= Work order =
Each record below should appear again exactly as written.

= Provided information =
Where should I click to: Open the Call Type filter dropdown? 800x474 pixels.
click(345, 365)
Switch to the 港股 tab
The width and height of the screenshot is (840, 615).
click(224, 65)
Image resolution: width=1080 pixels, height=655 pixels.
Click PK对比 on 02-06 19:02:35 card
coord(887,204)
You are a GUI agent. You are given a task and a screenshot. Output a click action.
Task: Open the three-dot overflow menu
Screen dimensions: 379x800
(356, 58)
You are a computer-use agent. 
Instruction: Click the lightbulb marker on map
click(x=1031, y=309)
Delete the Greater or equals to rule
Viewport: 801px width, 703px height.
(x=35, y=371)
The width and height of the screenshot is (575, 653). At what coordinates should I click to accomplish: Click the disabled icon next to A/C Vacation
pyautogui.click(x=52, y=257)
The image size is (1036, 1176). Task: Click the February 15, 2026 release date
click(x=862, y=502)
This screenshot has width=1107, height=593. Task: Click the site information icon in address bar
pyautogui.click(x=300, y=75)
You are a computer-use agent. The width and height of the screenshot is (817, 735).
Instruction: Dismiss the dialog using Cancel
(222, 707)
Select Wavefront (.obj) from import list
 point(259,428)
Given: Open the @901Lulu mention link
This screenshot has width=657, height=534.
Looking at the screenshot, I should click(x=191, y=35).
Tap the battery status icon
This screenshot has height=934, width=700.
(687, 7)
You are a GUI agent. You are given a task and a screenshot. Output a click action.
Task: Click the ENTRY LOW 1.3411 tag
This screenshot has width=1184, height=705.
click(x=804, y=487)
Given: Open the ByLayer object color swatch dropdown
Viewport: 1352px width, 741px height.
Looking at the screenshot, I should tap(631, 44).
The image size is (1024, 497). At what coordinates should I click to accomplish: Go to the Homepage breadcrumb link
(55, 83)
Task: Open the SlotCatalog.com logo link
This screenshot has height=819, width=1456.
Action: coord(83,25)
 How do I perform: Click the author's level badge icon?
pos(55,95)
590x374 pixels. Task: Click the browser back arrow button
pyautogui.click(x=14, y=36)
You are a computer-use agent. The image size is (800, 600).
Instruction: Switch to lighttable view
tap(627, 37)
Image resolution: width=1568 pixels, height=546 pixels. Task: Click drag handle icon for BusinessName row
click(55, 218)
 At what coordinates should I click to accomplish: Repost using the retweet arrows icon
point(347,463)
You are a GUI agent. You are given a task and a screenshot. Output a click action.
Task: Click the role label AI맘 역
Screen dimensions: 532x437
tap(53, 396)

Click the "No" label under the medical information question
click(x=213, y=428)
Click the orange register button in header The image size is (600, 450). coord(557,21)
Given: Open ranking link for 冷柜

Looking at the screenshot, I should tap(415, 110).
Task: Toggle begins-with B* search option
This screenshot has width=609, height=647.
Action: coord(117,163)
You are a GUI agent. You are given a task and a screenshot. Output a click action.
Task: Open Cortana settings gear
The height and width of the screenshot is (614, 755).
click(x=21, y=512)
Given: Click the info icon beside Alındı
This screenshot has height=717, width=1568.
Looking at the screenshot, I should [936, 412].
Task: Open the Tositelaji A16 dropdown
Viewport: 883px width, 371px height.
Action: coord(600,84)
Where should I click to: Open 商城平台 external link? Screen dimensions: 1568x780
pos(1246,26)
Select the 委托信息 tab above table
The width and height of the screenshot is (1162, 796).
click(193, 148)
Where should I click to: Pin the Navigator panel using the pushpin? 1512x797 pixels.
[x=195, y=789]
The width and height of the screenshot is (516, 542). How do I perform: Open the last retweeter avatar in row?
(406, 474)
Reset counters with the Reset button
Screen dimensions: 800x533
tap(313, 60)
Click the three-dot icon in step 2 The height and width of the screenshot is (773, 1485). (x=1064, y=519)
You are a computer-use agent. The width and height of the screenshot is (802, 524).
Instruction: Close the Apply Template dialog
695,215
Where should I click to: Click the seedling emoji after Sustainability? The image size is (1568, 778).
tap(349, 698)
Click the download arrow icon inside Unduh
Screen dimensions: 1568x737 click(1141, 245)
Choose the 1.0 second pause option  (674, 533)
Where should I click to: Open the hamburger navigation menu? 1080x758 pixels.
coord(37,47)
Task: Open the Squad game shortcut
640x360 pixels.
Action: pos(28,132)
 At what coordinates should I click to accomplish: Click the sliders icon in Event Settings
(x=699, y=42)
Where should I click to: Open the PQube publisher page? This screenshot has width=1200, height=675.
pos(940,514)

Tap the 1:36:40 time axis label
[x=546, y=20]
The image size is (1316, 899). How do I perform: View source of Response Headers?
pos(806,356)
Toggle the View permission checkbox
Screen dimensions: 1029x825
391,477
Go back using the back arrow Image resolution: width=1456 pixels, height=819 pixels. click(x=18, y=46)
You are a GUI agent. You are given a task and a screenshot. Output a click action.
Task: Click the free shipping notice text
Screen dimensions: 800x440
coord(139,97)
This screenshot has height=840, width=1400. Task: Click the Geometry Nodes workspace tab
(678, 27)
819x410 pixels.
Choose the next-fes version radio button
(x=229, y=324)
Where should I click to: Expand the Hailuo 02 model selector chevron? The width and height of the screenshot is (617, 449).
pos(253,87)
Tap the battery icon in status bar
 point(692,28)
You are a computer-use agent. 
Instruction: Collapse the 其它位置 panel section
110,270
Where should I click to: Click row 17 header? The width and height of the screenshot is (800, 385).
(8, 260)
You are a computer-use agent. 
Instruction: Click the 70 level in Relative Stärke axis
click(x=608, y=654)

= Result for this task =
Where should I click to: Open the Call Type filter dropdown? 800x474 pixels.
click(345, 365)
Switch to the 港股 tab
The width and height of the screenshot is (840, 615).
click(224, 65)
Image resolution: width=1080 pixels, height=655 pixels.
Click PK对比 on 02-06 19:02:35 card
coord(887,204)
You are a GUI agent. You are given a task and a screenshot. Output a click action.
Task: Open the three-dot overflow menu
Screen dimensions: 379x800
(356, 58)
You are a computer-use agent. 
Instruction: Click the lightbulb marker on map
click(x=1031, y=309)
Delete the Greater or equals to rule
Viewport: 801px width, 703px height.
(x=35, y=371)
The width and height of the screenshot is (575, 653). At what coordinates should I click to accomplish: Click the disabled icon next to A/C Vacation
pyautogui.click(x=52, y=257)
The image size is (1036, 1176). Task: Click the February 15, 2026 release date
click(x=862, y=502)
This screenshot has width=1107, height=593. Task: Click the site information icon in address bar
pyautogui.click(x=300, y=75)
You are a computer-use agent. The width and height of the screenshot is (817, 735).
Instruction: Dismiss the dialog using Cancel
(222, 707)
Select Wavefront (.obj) from import list
 point(259,428)
Given: Open the @901Lulu mention link
This screenshot has width=657, height=534.
Looking at the screenshot, I should click(x=191, y=35).
Tap the battery status icon
This screenshot has height=934, width=700.
(687, 7)
You are a GUI agent. You are given a task and a screenshot. Output a click action.
Task: Click the ENTRY LOW 1.3411 tag
This screenshot has width=1184, height=705.
click(x=804, y=487)
Given: Open the ByLayer object color swatch dropdown
Viewport: 1352px width, 741px height.
Looking at the screenshot, I should tap(631, 44).
The image size is (1024, 497). At what coordinates should I click to accomplish: Go to the Homepage breadcrumb link
(55, 83)
Task: Open the SlotCatalog.com logo link
This screenshot has height=819, width=1456.
Action: coord(83,25)
 How do I perform: Click the author's level badge icon?
pos(55,95)
590x374 pixels. Task: Click the browser back arrow button
pyautogui.click(x=14, y=36)
You are a computer-use agent. The image size is (800, 600).
Instruction: Switch to lighttable view
tap(627, 37)
Image resolution: width=1568 pixels, height=546 pixels. Task: Click drag handle icon for BusinessName row
click(55, 218)
 At what coordinates should I click to accomplish: Repost using the retweet arrows icon
point(347,463)
You are a GUI agent. You are given a task and a screenshot. Output a click action.
Task: Click the role label AI맘 역
Screen dimensions: 532x437
tap(53, 396)

Click the "No" label under the medical information question
click(x=213, y=428)
Click the orange register button in header The image size is (600, 450). coord(557,21)
Given: Open ranking link for 冷柜

Looking at the screenshot, I should tap(415, 110).
Task: Toggle begins-with B* search option
This screenshot has width=609, height=647.
Action: coord(117,163)
You are a GUI agent. You are given a task and a screenshot. Output a click action.
Task: Open Cortana settings gear
The height and width of the screenshot is (614, 755).
click(x=21, y=512)
Given: Click the info icon beside Alındı
This screenshot has height=717, width=1568.
Looking at the screenshot, I should [936, 412].
Task: Open the Tositelaji A16 dropdown
Viewport: 883px width, 371px height.
Action: coord(600,84)
Where should I click to: Open 商城平台 external link? Screen dimensions: 1568x780
pos(1246,26)
Select the 委托信息 tab above table
The width and height of the screenshot is (1162, 796).
click(193, 148)
Where should I click to: Pin the Navigator panel using the pushpin? 1512x797 pixels.
[x=195, y=789]
The width and height of the screenshot is (516, 542). How do I perform: Open the last retweeter avatar in row?
(406, 474)
Reset counters with the Reset button
Screen dimensions: 800x533
tap(313, 60)
Click the three-dot icon in step 2 The height and width of the screenshot is (773, 1485). (x=1064, y=519)
You are a computer-use agent. The width and height of the screenshot is (802, 524).
Instruction: Close the Apply Template dialog
695,215
Where should I click to: Click the seedling emoji after Sustainability? The image size is (1568, 778).
tap(349, 698)
Click the download arrow icon inside Unduh
Screen dimensions: 1568x737 click(1141, 245)
Choose the 1.0 second pause option  (674, 533)
Where should I click to: Open the hamburger navigation menu? 1080x758 pixels.
coord(37,47)
Task: Open the Squad game shortcut
640x360 pixels.
Action: pos(28,132)
 At what coordinates should I click to accomplish: Click the sliders icon in Event Settings
(x=699, y=42)
Where should I click to: Open the PQube publisher page? This screenshot has width=1200, height=675.
pos(940,514)

Tap the 1:36:40 time axis label
[x=546, y=20]
The image size is (1316, 899). How do I perform: View source of Response Headers?
pos(806,356)
Toggle the View permission checkbox
Screen dimensions: 1029x825
391,477
Go back using the back arrow Image resolution: width=1456 pixels, height=819 pixels. click(x=18, y=46)
You are a GUI agent. You are given a task and a screenshot. Output a click action.
Task: Click the free shipping notice text
Screen dimensions: 800x440
coord(139,97)
This screenshot has height=840, width=1400. Task: Click the Geometry Nodes workspace tab
(678, 27)
819x410 pixels.
Choose the next-fes version radio button
(x=229, y=324)
Where should I click to: Expand the Hailuo 02 model selector chevron? The width and height of the screenshot is (617, 449).
pos(253,87)
Tap the battery icon in status bar
 point(692,28)
You are a computer-use agent. 
Instruction: Collapse the 其它位置 panel section
110,270
Where should I click to: Click row 17 header? The width and height of the screenshot is (800, 385).
(8, 260)
You are a computer-use agent. 
Instruction: Click the 70 level in Relative Stärke axis
click(x=608, y=654)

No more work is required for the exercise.